Excerpted records
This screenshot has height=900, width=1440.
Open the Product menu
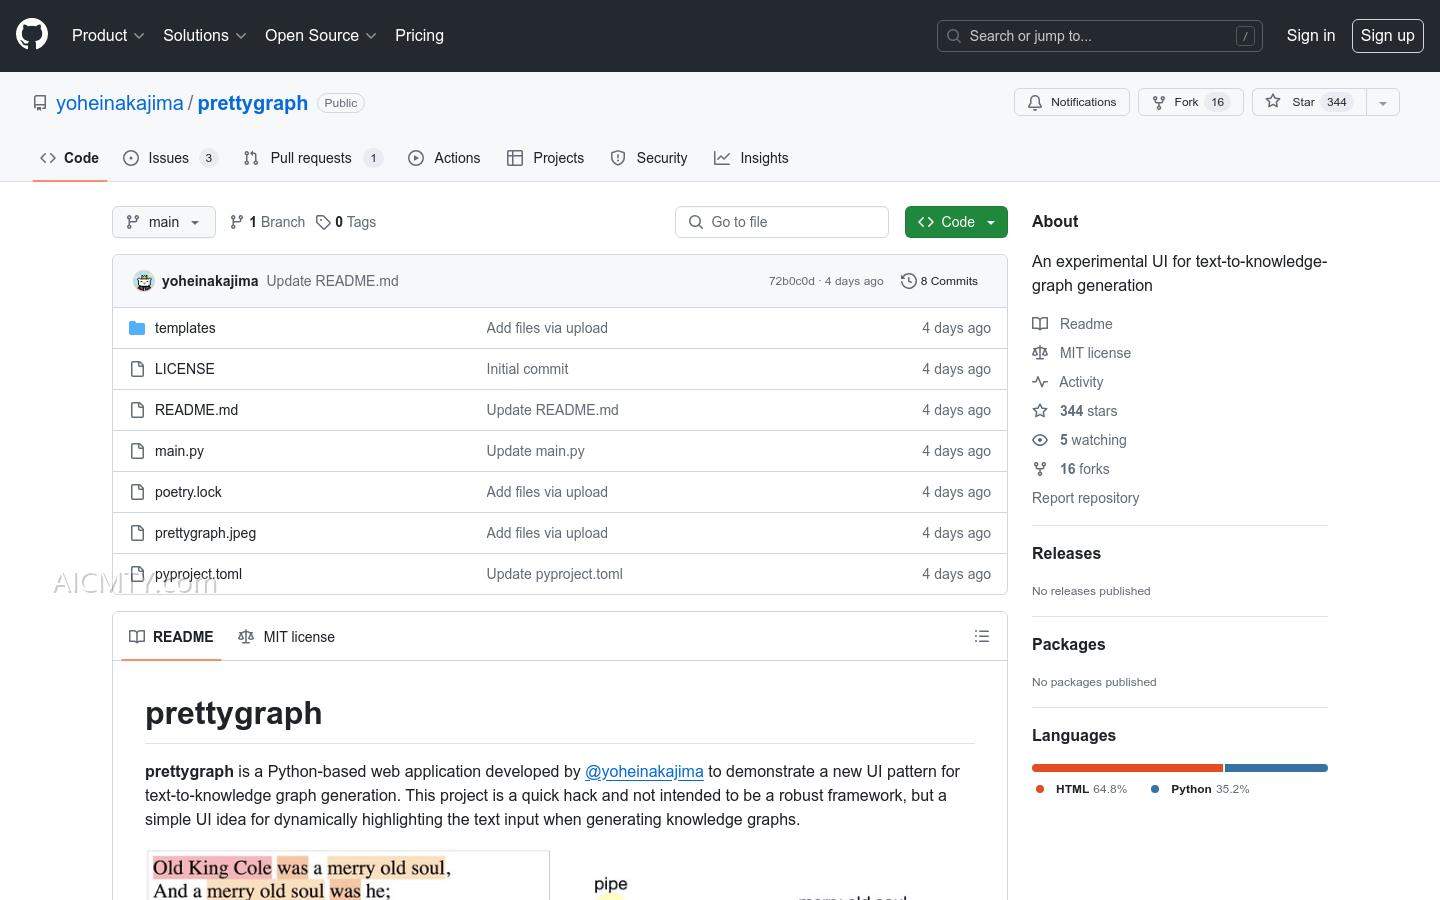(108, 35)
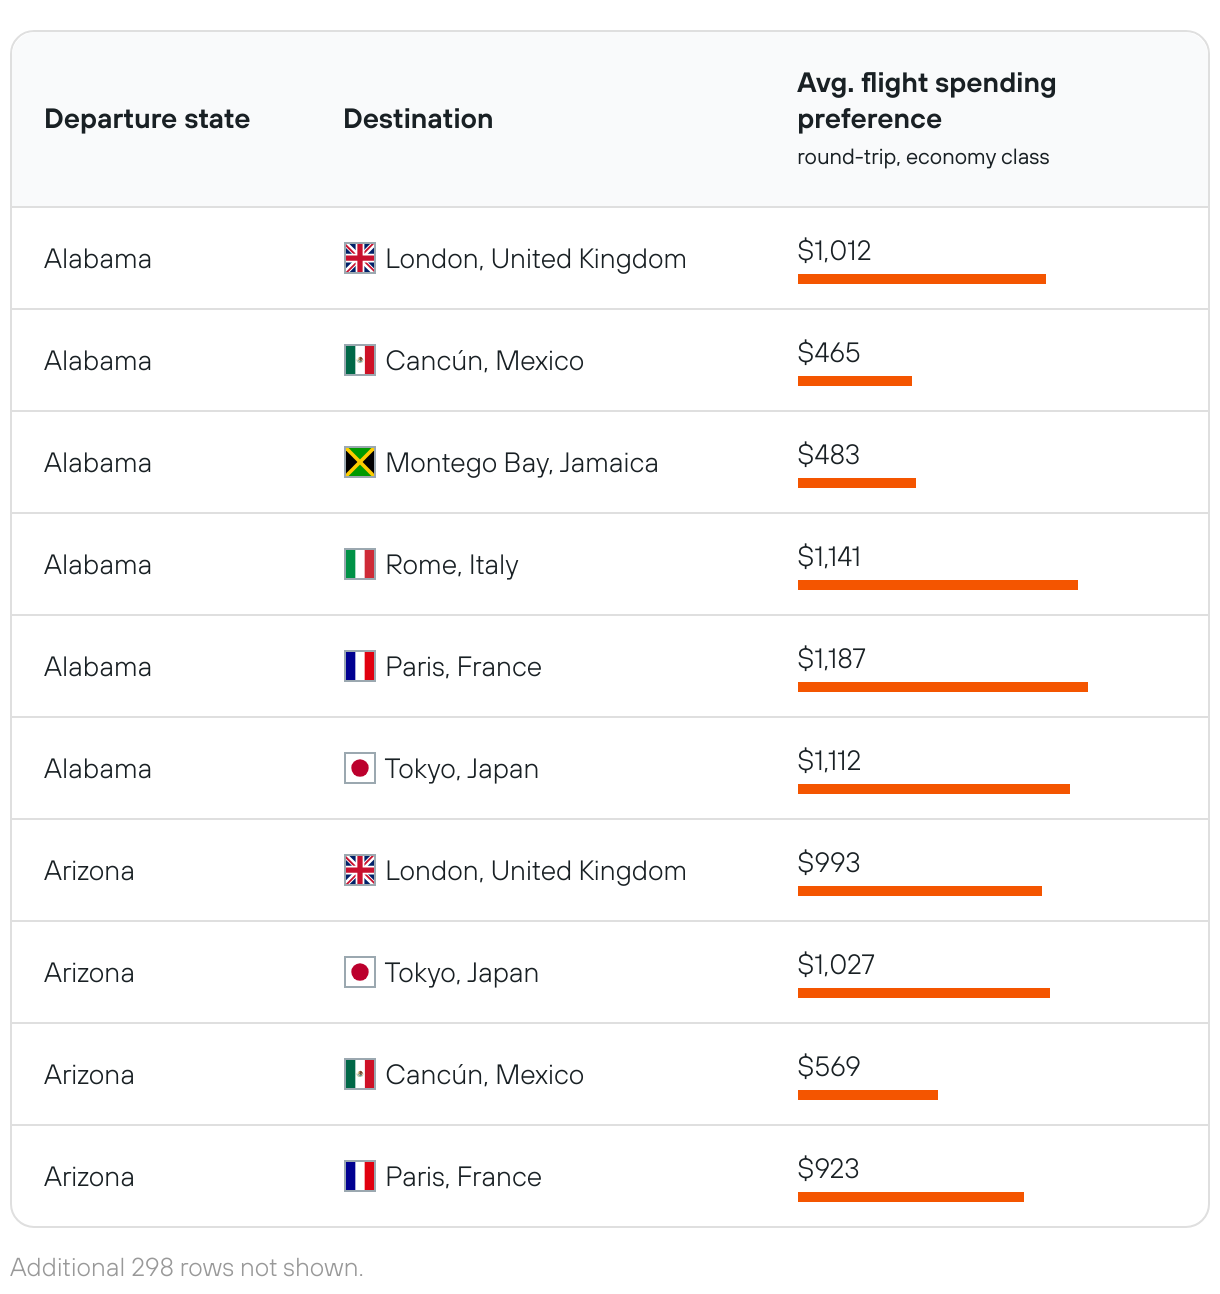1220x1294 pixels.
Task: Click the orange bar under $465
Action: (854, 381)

Description of the task
An exact repeat of all the data is required, pictures excluded.

Completed task
This screenshot has height=900, width=1440.
Open the Product menu
(108, 35)
1220x1294 pixels.
Task: Click the orange bar under $465
Action: (854, 381)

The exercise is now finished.